◆ Source extract

— start —

# Twenty-four hours with the iPad: A new user’s thoughts



## Jesslyn (Oct 29, 2008)

From my recent blogpost:
--------------------------------------------------
Okay, I've had my iPad for over 24 hours so feel somewhat qualified to give a review.  I am not reviewing this as a 'tester'; one who has dived into all features, fuctions and apps.  I am reviewing it based on a user's perspective, so anything that I didn't need to do--whether in settings, apps, games or any feature(s) that did not come into use during a normal 'iPad day' won't get mentioned.  Also, some of the below I consider no-brainers because the improved experience is predominantly due to the larger form factor. Here goes:

Overall:  It is the slickest and most fun device that I've gotten in a long time.  Other than my Kindle, I can't think of anything that I've purchased within the last few years that I totally 'got' right off the bat.  I HATE the insinuation of this being a great device for your Mom, but I'd have to agree.  And maybe if I got her one of these, she'd stop having to call me all the time because of the spyware she inadvertently downloaded to her pc while looking for and playing online poker games.

The Flash factor: This is my only big issue so far. Its not so much a problem for me on websites (so far), just that I enjoy a Facebook game every once in a while. Those are all in Flash, so at this point, I'm not sure whether I'll end up phasing out those games or whether I'll end up going back to the laptop.  Jury is still out.

— end —

◆ Job
Reproduce the portion of the iPad review from "Overall:  It is" to "is still out.".

◆ Information provided
— start —

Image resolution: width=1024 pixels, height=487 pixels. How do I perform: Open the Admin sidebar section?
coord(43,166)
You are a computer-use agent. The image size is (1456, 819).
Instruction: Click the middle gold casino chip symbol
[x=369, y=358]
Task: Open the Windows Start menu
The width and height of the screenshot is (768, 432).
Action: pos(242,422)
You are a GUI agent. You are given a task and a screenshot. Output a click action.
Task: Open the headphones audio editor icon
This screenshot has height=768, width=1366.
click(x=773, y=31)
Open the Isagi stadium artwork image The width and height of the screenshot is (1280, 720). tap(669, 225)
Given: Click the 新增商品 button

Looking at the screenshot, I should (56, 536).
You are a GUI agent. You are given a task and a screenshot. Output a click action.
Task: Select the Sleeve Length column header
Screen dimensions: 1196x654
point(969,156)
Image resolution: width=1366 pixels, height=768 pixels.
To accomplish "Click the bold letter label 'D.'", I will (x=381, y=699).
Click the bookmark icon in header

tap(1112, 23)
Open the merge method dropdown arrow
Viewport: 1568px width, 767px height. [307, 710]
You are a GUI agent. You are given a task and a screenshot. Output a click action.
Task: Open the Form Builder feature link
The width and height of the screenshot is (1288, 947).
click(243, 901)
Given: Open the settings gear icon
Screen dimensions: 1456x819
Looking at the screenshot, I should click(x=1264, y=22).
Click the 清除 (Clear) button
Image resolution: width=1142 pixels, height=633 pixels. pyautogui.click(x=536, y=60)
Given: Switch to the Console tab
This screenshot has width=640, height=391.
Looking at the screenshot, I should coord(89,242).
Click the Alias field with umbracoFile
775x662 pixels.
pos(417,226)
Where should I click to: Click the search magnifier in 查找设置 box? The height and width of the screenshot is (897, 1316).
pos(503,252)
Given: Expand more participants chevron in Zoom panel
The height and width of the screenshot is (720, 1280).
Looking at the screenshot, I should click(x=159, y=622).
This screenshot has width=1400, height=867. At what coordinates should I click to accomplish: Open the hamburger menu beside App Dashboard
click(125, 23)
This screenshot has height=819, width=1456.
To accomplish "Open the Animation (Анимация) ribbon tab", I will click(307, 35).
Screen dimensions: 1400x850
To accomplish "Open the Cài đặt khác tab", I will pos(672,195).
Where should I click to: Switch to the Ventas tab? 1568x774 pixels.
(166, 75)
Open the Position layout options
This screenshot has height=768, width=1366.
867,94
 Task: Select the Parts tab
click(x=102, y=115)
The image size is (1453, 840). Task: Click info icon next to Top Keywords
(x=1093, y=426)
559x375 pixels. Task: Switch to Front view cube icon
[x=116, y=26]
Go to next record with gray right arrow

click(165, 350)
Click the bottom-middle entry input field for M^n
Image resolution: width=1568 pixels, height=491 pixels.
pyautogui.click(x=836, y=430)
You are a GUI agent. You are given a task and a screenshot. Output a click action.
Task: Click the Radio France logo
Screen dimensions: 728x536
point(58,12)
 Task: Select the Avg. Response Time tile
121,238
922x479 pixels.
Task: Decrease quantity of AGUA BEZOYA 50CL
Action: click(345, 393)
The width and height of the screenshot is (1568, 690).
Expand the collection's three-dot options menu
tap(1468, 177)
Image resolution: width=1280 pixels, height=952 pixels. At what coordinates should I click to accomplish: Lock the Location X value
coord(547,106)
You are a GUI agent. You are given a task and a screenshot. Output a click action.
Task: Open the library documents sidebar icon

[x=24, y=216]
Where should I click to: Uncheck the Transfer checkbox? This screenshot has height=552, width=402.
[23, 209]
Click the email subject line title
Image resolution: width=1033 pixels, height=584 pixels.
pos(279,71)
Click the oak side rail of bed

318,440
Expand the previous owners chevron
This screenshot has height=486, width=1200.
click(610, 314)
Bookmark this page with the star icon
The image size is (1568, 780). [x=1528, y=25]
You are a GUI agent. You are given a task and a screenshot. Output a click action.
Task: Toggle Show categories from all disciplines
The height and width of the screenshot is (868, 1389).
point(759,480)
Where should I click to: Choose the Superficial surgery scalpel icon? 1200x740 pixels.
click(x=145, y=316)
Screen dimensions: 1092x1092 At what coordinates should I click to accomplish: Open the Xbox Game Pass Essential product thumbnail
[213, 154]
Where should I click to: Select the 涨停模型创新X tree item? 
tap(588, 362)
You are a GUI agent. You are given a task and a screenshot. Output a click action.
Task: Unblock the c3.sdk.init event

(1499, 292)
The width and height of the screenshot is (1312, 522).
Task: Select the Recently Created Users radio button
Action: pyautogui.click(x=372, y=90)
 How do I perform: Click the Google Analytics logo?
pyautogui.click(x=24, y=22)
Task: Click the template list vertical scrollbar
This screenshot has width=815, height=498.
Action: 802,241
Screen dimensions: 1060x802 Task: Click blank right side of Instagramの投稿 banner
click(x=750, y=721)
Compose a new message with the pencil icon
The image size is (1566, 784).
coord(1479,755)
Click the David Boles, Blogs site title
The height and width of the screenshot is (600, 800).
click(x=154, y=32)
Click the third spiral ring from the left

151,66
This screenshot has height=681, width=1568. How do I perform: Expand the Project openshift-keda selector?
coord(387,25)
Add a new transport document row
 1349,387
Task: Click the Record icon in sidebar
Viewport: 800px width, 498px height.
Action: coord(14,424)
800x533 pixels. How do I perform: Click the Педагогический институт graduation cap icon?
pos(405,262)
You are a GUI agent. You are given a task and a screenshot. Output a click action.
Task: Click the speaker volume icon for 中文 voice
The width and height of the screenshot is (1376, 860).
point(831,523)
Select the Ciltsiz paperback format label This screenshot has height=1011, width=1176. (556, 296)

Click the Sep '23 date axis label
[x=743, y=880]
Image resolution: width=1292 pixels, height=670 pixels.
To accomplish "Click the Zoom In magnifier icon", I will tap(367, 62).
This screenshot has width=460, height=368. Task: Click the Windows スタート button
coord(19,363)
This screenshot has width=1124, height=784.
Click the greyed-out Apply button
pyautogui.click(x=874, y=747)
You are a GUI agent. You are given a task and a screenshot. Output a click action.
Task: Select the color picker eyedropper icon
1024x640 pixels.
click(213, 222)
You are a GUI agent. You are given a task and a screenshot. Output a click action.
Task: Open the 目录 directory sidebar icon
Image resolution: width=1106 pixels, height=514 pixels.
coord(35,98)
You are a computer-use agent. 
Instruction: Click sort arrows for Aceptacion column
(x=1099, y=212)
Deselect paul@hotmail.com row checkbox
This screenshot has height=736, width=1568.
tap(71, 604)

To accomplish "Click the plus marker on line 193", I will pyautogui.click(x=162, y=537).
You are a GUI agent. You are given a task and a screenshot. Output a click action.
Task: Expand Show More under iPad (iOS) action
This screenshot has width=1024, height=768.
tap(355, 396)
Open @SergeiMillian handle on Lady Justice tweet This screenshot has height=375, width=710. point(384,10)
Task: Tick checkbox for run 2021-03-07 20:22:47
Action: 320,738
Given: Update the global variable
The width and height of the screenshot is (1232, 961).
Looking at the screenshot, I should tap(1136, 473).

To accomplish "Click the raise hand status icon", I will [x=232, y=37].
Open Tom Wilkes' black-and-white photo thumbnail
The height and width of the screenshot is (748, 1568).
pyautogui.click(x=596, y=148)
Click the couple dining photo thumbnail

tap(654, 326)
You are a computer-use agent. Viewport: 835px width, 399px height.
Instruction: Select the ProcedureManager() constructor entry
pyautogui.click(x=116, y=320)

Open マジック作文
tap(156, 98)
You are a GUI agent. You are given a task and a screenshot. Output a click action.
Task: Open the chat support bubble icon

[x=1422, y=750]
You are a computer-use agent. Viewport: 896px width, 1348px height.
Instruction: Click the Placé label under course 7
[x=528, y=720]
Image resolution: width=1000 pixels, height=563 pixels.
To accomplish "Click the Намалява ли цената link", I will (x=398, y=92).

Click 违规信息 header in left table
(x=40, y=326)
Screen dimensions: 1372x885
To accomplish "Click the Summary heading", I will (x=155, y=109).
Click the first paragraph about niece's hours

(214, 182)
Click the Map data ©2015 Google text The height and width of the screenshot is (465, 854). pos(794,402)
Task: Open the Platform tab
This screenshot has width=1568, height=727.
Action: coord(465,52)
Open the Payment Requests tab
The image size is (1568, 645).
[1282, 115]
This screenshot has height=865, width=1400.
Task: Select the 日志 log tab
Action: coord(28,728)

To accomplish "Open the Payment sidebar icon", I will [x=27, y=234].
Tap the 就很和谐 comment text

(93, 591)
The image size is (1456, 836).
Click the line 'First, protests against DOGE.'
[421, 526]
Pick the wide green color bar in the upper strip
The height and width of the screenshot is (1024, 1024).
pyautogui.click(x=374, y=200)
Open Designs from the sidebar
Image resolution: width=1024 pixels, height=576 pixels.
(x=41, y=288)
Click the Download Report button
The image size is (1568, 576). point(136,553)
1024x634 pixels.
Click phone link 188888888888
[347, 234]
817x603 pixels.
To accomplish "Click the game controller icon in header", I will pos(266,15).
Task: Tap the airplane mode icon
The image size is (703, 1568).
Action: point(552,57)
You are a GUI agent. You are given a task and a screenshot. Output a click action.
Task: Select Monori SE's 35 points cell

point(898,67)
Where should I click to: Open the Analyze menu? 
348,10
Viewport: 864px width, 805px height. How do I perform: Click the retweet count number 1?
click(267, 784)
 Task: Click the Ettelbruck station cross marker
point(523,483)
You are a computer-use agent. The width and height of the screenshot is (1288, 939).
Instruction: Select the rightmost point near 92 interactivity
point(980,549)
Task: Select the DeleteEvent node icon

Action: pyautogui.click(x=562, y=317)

— end —

◆ Solution to the problem
Overall:  It is the slickest and most fun device that I've gotten in a long time.  Other than my Kindle, I can't think of anything that I've purchased within the last few years that I totally 'got' right off the bat.  I HATE the insinuation of this being a great device for your Mom, but I'd have to agree.  And maybe if I got her one of these, she'd stop having to call me all the time because of the spyware she inadvertently downloaded to her pc while looking for and playing online poker games.

The Flash factor: This is my only big issue so far. Its not so much a problem for me on websites (so far), just that I enjoy a Facebook game every once in a while. Those are all in Flash, so at this point, I'm not sure whether I'll end up phasing out those games or whether I'll end up going back to the laptop.  Jury is still out.